WORK INSTRUCTION:
Restate the records word for word. Include no pictures.

== PROVIDED RECORDS ==

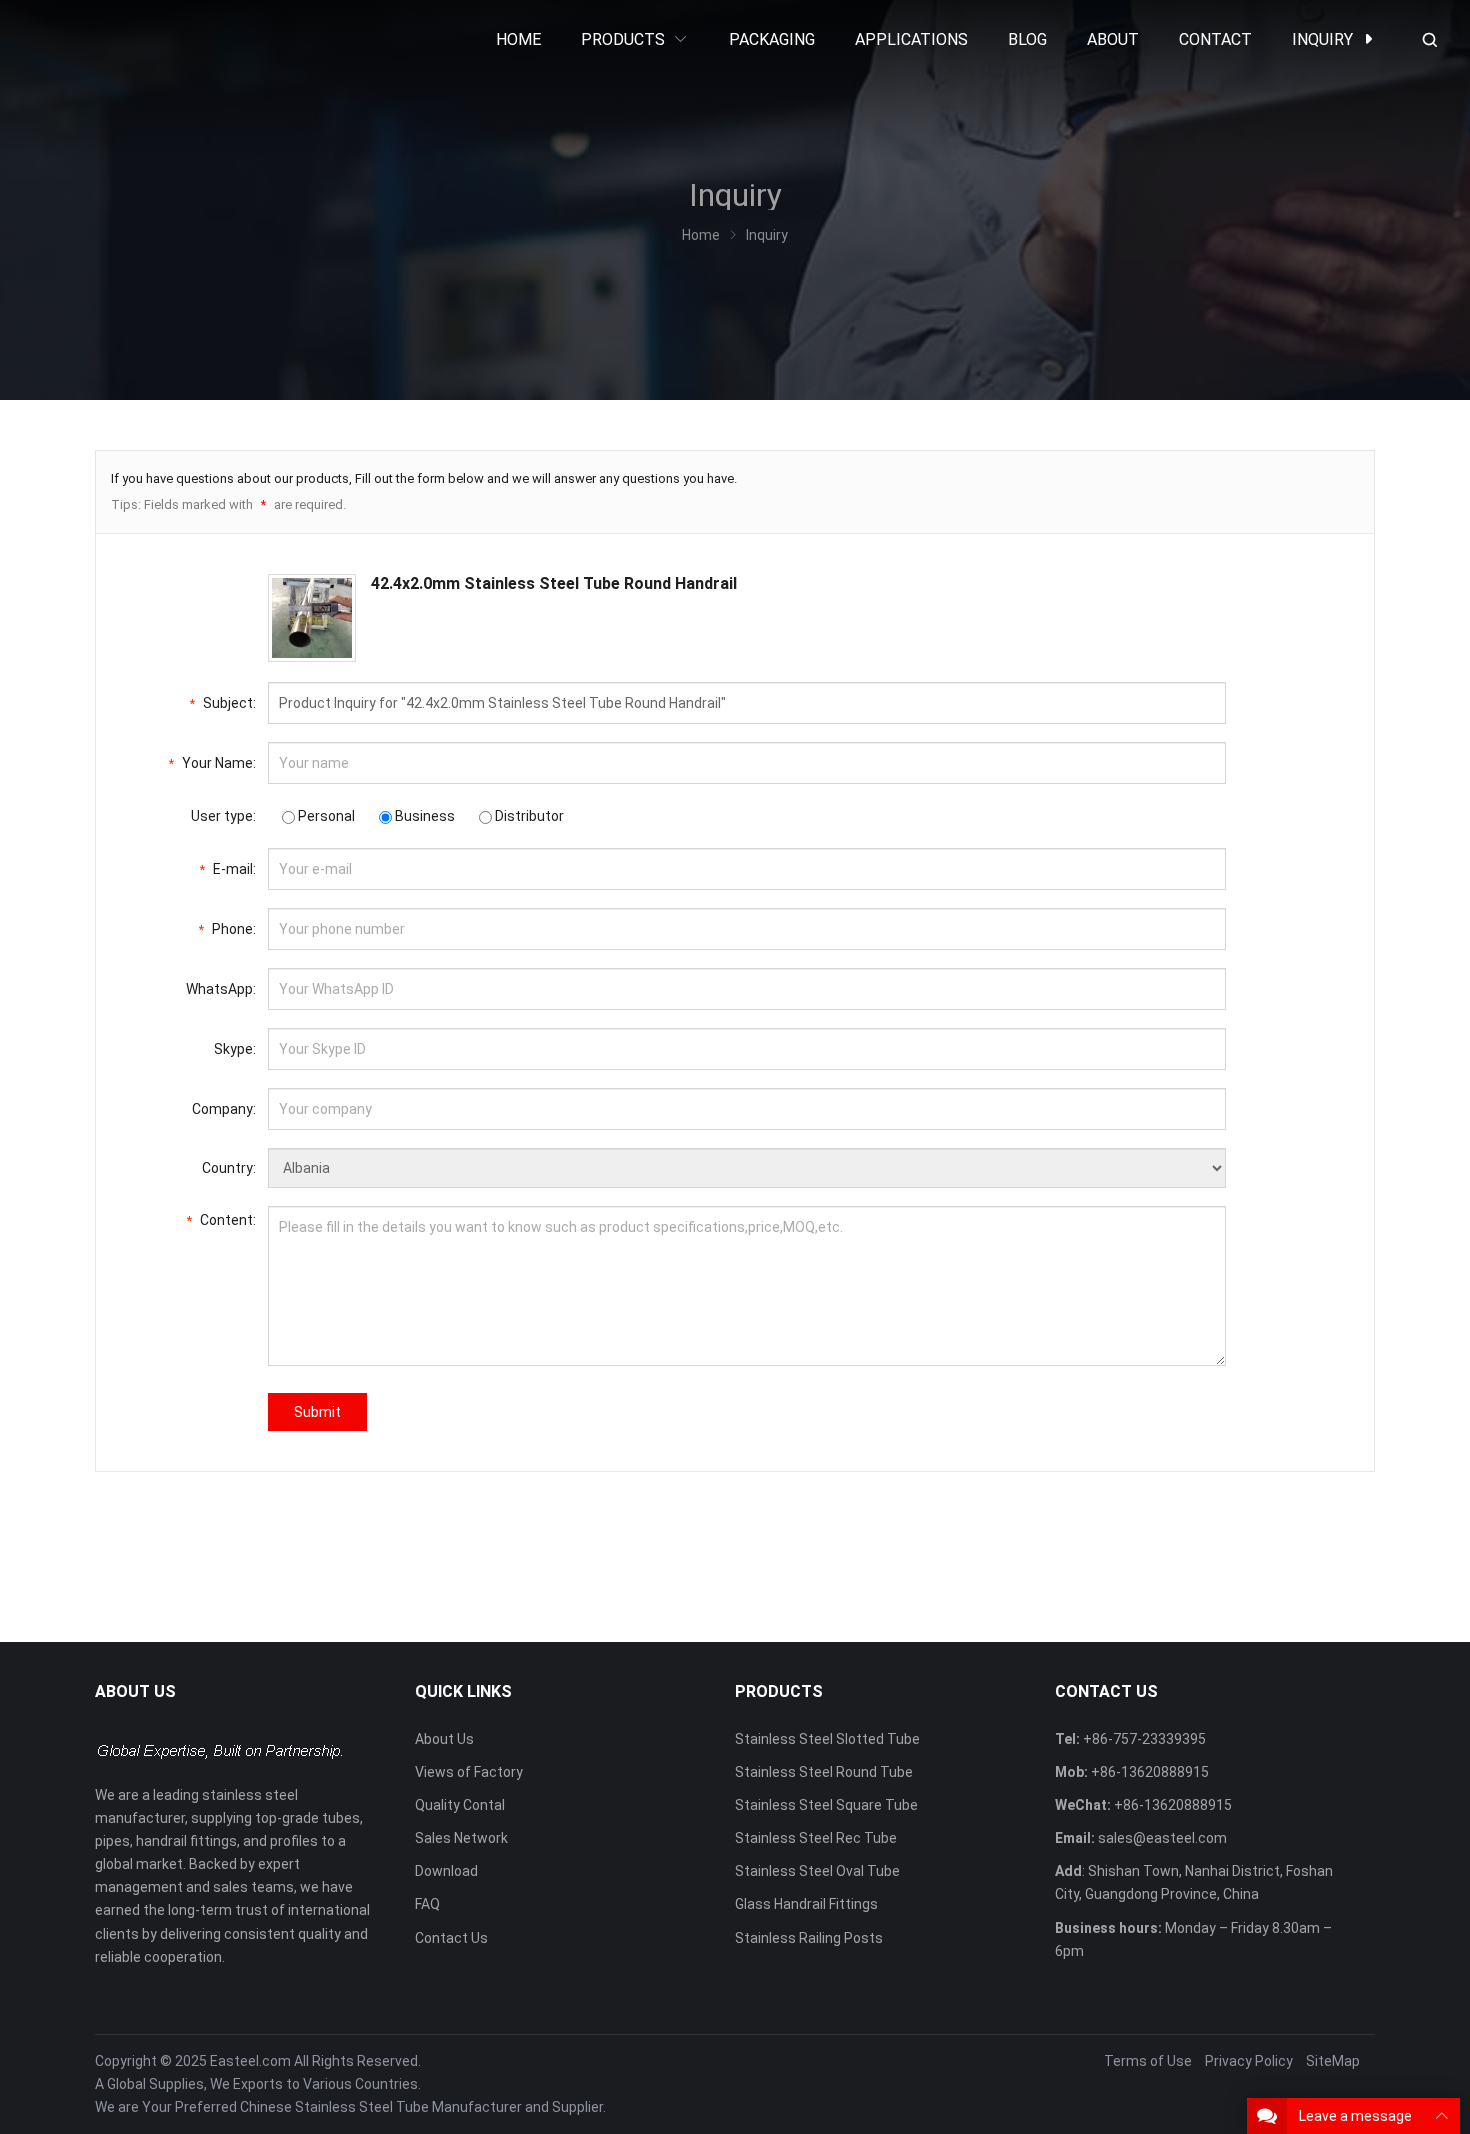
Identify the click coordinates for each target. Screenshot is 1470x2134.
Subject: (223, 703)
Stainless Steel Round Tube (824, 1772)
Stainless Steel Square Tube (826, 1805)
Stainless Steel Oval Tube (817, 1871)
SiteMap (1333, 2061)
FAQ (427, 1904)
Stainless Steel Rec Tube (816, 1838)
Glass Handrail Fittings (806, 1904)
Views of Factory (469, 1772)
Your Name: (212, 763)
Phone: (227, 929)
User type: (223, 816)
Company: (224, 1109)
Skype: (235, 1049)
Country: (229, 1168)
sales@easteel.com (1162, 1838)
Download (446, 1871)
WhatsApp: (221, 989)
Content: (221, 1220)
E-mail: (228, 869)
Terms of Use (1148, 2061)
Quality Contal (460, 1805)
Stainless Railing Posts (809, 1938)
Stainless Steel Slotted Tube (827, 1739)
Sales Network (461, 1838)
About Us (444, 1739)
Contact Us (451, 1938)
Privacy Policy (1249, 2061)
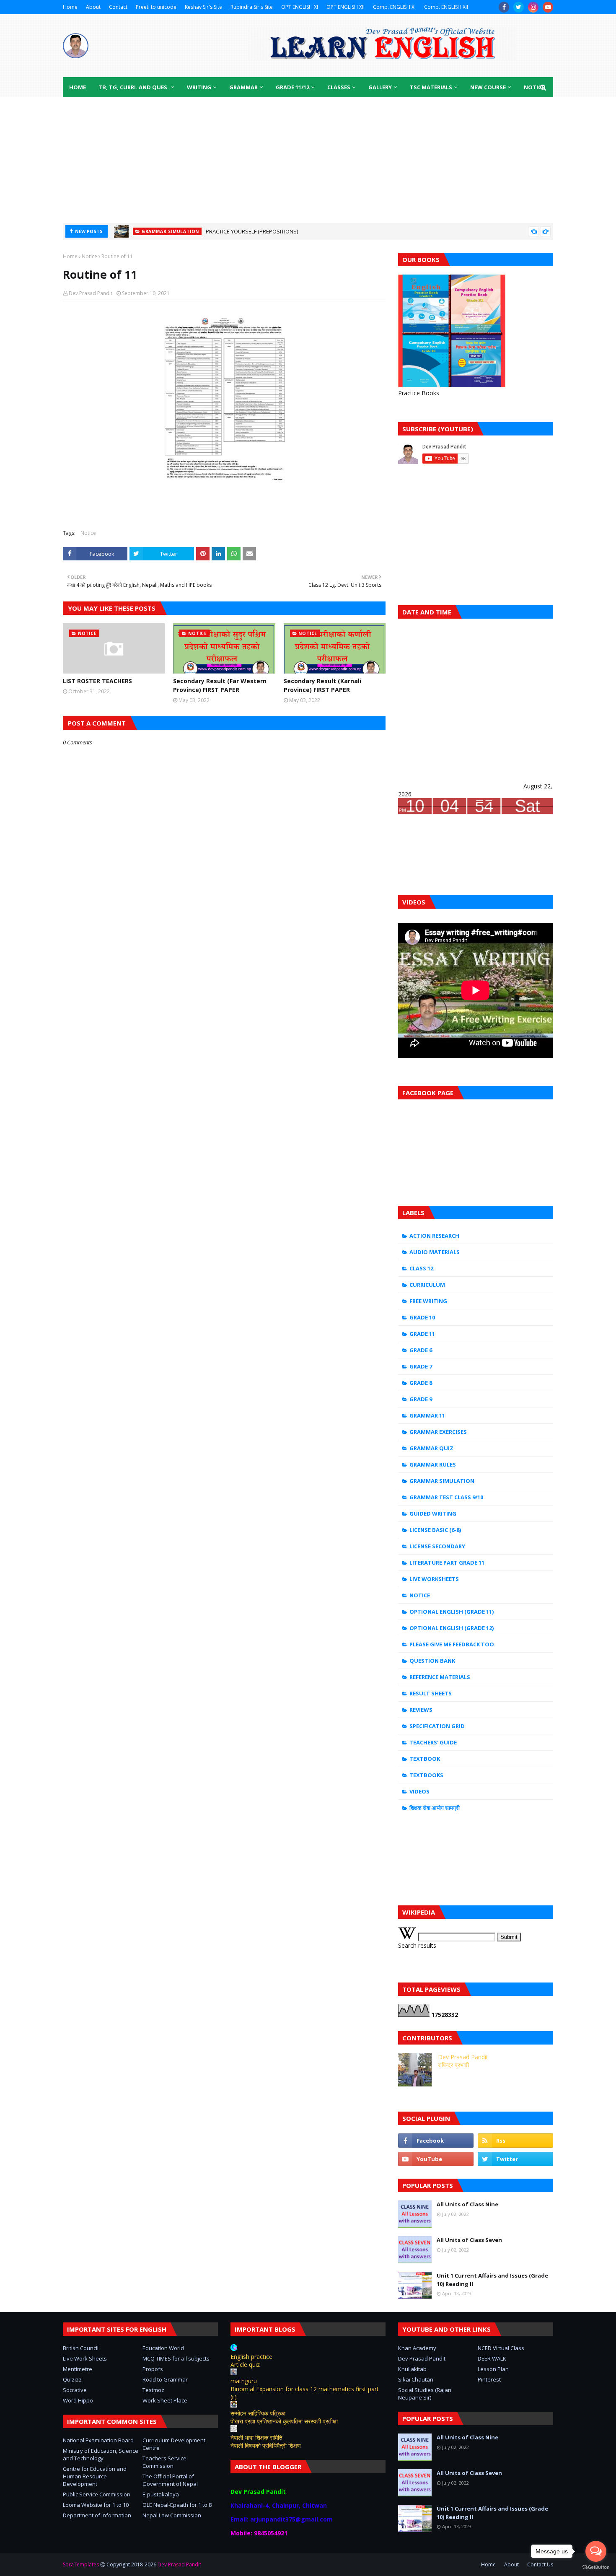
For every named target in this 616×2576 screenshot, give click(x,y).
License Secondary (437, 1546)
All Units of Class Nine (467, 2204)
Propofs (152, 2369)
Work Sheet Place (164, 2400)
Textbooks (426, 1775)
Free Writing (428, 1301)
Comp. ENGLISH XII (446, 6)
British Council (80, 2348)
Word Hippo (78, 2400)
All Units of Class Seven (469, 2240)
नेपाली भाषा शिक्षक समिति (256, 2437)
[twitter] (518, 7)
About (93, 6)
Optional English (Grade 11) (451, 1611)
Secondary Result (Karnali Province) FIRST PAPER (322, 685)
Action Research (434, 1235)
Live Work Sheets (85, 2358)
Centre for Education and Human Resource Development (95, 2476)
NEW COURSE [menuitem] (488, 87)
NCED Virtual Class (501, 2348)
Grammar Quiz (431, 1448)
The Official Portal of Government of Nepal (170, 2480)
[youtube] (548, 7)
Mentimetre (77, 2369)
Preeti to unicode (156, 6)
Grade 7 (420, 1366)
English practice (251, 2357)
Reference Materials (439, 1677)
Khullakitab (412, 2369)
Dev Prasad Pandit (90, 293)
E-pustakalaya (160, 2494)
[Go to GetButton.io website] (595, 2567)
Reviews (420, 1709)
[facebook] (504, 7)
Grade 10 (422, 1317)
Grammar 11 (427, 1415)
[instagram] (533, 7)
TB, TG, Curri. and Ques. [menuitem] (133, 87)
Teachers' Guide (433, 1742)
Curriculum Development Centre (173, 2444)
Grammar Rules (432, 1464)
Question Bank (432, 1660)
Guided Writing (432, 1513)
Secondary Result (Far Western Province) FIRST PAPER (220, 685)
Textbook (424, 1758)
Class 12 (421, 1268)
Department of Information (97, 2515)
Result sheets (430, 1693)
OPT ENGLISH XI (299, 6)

===

TASK RESULT:
Identify the click coordinates for each target. Screenshot is 1470x2134.
Subject: (223, 703)
Stainless Steel Round Tube (824, 1772)
Stainless Steel Square Tube (826, 1805)
Stainless Steel Oval Tube (817, 1871)
SiteMap (1333, 2061)
FAQ (427, 1904)
Stainless Steel Rec Tube (816, 1838)
Glass Handrail Fittings (806, 1904)
Views of Factory (469, 1772)
Your Name: (212, 763)
Phone: (227, 929)
User type: (223, 816)
Company: (224, 1109)
Skype: (235, 1049)
Country: (229, 1168)
sales@easteel.com (1162, 1838)
Download (446, 1871)
WhatsApp: (221, 989)
Content: (221, 1220)
E-mail: (228, 869)
Terms of Use (1148, 2061)
Quality Contal (460, 1805)
Stainless Railing Posts (809, 1938)
Stainless Steel Slotted Tube (827, 1739)
Sales Network (461, 1838)
About Us (444, 1739)
Contact Us (451, 1938)
Privacy Policy (1249, 2061)
For every named target in this 616×2576 screenshot, give click(x,y).
License Secondary (437, 1546)
All Units of Class Nine (467, 2204)
Propofs (152, 2369)
Work Sheet Place (164, 2400)
Textbooks (426, 1775)
Free Writing (428, 1301)
Comp. ENGLISH XII (446, 6)
British Council (80, 2348)
Word Hippo (78, 2400)
All Units of Class Seven (469, 2240)
नेपाली भाषा शिक्षक समिति (256, 2437)
[twitter] (518, 7)
About (93, 6)
Optional English (Grade 11) (451, 1611)
Secondary Result (Karnali Province) FIRST PAPER (322, 685)
Action Research (434, 1235)
Live Work Sheets (85, 2358)
Centre for Education and Human Resource Development (95, 2476)
NEW COURSE [menuitem] (488, 87)
NCED Virtual Class (501, 2348)
Grammar Quiz (431, 1448)
The Official Portal of Government of Nepal (170, 2480)
[youtube] (548, 7)
Mentimetre (77, 2369)
Preeti to unicode (156, 6)
Grade 7 (420, 1366)
English practice (251, 2357)
Reference Materials (439, 1677)
Khullakitab (412, 2369)
Dev Prasad Pandit (90, 293)
E-pustakalaya (160, 2494)
[Go to GetButton.io website] (595, 2567)
Reviews (420, 1709)
[facebook] (504, 7)
Grade 10 (422, 1317)
Grammar 11 (427, 1415)
[instagram] (533, 7)
TB, TG, Curri. and Ques. [menuitem] (133, 87)
Teachers' Guide (433, 1742)
Curriculum Development Centre (173, 2444)
Grammar Rules (432, 1464)
Question Bank (432, 1660)
Guided Writing (432, 1513)
Secondary Result (Far Western Province) FIRST PAPER (220, 685)
Textbook (424, 1758)
Class 12 (421, 1268)
Department of Information (97, 2515)
Result sheets (430, 1693)
OPT ENGLISH XI (299, 6)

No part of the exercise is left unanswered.